Deans wanted to be 'the martyr' says Hansen
All Blacks coach Steve Hansen has lifted the lid further on his uneasy relationship with Wallabies rival Robbie Deans, questioning whether Deans actually wanted the All Blacks job after the 2007 World Cup and claiming he wanted to be portrayed as "the martyr" when he didn't get it.
"If you want my honest opinion, I don't think Robbie wanted it [the All Blacks job] anyway," Hansen told The Weight of a Nation, a candid two-hour documentary on the story behind the 2011 World Cup that screened on Sunday night. "I think Robbie had already signed for Australia.
"I think he just went through the motions and wanted to be the martyr if he didn't get it, so he wins on both sides of the table.
"That's how I felt about it because you don't go to a [New Zealand Rugby Union] selection meeting and when asked, 'Who is going to be your running mates?' - knowing that the opposition [Sir Graham Henry] has got two pretty good candidates [Hansen and Wayne Smith] behind him - with a wishy washy answer. He did.

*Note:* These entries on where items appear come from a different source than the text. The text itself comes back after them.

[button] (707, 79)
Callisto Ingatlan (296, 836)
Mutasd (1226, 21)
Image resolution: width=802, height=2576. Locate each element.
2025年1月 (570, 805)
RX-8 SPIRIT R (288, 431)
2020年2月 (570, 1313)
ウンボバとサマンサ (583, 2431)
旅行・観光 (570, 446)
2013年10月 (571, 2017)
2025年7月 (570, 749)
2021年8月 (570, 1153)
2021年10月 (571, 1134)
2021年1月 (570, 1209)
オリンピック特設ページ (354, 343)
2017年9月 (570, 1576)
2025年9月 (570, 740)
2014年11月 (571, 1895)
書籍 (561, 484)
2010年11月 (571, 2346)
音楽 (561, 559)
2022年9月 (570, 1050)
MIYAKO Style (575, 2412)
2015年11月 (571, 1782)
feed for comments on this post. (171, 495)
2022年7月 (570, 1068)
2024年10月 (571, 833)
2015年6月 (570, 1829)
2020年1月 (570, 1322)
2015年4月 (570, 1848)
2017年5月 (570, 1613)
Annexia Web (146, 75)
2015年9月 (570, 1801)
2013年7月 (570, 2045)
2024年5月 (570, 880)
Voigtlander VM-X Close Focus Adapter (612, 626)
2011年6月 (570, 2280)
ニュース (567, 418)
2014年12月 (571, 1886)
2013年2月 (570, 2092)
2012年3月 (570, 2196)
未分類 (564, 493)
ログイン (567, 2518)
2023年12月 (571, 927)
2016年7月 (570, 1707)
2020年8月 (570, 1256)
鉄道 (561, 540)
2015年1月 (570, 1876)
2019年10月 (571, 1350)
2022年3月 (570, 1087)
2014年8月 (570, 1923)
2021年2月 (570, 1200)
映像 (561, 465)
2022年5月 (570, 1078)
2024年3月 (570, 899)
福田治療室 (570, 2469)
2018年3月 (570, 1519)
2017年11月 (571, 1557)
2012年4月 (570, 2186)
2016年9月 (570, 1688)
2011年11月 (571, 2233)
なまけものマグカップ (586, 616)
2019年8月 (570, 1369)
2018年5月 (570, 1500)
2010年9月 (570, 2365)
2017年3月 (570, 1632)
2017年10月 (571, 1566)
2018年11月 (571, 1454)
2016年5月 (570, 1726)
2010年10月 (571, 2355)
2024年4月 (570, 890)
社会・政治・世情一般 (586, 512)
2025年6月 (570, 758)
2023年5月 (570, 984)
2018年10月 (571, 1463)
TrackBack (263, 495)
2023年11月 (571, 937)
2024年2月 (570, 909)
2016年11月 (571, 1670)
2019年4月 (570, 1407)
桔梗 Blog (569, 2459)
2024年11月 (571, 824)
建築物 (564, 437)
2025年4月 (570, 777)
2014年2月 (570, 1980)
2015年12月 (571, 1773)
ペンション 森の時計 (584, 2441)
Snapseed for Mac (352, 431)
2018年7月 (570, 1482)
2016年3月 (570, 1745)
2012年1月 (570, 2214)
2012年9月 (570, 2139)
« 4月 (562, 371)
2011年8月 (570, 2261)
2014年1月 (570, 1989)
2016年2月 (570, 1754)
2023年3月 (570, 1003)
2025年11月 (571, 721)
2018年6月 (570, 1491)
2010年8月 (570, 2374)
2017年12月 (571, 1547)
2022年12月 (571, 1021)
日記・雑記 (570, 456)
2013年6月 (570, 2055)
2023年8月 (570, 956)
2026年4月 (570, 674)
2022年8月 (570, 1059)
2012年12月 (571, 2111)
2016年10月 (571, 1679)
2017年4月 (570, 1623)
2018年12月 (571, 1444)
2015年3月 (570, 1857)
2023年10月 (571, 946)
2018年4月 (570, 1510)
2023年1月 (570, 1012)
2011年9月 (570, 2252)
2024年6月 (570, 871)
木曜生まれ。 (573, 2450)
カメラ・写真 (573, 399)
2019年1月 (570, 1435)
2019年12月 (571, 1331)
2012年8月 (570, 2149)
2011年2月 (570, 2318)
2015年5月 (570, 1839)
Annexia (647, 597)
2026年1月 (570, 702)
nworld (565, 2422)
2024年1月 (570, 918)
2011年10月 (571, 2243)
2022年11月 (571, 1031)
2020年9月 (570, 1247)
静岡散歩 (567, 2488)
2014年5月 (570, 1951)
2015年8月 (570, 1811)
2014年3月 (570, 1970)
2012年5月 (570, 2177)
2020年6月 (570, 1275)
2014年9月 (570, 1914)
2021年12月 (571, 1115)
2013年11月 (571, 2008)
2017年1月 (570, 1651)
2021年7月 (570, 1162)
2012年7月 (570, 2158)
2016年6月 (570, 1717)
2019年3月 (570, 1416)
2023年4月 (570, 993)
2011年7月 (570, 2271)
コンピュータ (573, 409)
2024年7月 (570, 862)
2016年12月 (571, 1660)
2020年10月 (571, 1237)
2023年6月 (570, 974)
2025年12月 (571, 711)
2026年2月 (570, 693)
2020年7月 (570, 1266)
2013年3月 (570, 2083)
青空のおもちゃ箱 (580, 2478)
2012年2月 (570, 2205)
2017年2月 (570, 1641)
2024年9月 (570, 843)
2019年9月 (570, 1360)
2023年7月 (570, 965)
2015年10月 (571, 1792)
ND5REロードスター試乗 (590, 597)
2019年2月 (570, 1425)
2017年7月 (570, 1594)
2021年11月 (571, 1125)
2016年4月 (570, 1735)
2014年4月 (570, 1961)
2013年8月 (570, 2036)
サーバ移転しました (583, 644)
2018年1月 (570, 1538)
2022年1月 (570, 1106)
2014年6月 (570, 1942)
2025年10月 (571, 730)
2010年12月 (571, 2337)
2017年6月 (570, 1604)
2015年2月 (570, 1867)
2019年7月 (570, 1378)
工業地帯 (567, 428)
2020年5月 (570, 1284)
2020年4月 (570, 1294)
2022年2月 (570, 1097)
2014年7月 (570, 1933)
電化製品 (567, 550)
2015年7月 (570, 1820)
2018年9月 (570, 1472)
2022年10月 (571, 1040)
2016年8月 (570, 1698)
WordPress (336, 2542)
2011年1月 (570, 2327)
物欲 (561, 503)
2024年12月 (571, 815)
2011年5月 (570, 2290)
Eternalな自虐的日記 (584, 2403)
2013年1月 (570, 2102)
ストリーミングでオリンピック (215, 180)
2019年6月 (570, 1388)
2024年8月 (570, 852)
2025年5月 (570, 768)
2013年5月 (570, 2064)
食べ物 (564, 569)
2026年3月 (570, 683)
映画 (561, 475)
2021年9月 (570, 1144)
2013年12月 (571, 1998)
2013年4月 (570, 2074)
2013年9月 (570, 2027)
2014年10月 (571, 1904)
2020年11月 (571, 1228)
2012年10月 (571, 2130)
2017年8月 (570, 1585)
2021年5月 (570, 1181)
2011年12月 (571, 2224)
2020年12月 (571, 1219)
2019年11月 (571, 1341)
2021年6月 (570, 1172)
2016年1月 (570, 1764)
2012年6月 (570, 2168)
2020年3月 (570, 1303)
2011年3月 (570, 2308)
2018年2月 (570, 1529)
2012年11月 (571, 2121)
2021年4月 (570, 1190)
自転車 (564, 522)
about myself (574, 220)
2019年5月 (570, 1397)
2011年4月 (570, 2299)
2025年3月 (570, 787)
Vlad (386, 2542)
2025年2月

"And that's why he lost the job, from my understanding. So, did he really want the job?"
The reappointment of Henry, Hansen and Smith - and the issue of Deans' choice of assistants - has long been a subject of conjecture, with All Blacks captain Richie McCaw also addressing the issue in his book, The Open Side, earlier this year.
McCaw, who was coached by Deans at the Crusaders and by Henry, Hansen and Smith at national level, formed the opinion that none of the candidates thought they were going to get the job, a position reinforced by Henry and Smith in The Weight of a Nation.
"In our gut, we probably thought that Robbie would get the job," said current Chiefs assistant coach Smith. "And I don't think any of us would have begrudged that, because of his record and how well he had done.
"I still remember - Steve and I didn't have to go to the interview and 'Ted' [Henry] did - the phone went that evening and it was Ted saying, 'we're buggered mate'. And I said, 'oh well, Ted, at least we had a crack at it and he said, 'Oh yeh but the interview didn't go well and I think we're buggered'."
Henry said he was equally as surprised at getting a second chance. "I didn't think I'd get the job," he said.
"I thought they'd appoint Robbie. I went down to the interview in Wellington, had the interview, didn't do the interview well . . . got too emotional."
Henry also revealed that, even after the reappointment, he thought his hold on the job was fragile after Deans coached the Wallabies to a comprehensive 34-19 victory against the All Blacks in Sydney in 2008 - the first of their many duels at Test level.
"We got beaten by Robbie," Henry said. "But that's when people get tight and get together and get totally focused and do the business. And we had to do the business at Eden Park the week after Sydney, otherwise I think we would have gone."
The All Blacks won that match 39-10, shoring up Henry's position and beginning a period of frustration for Deans and the Wallabies.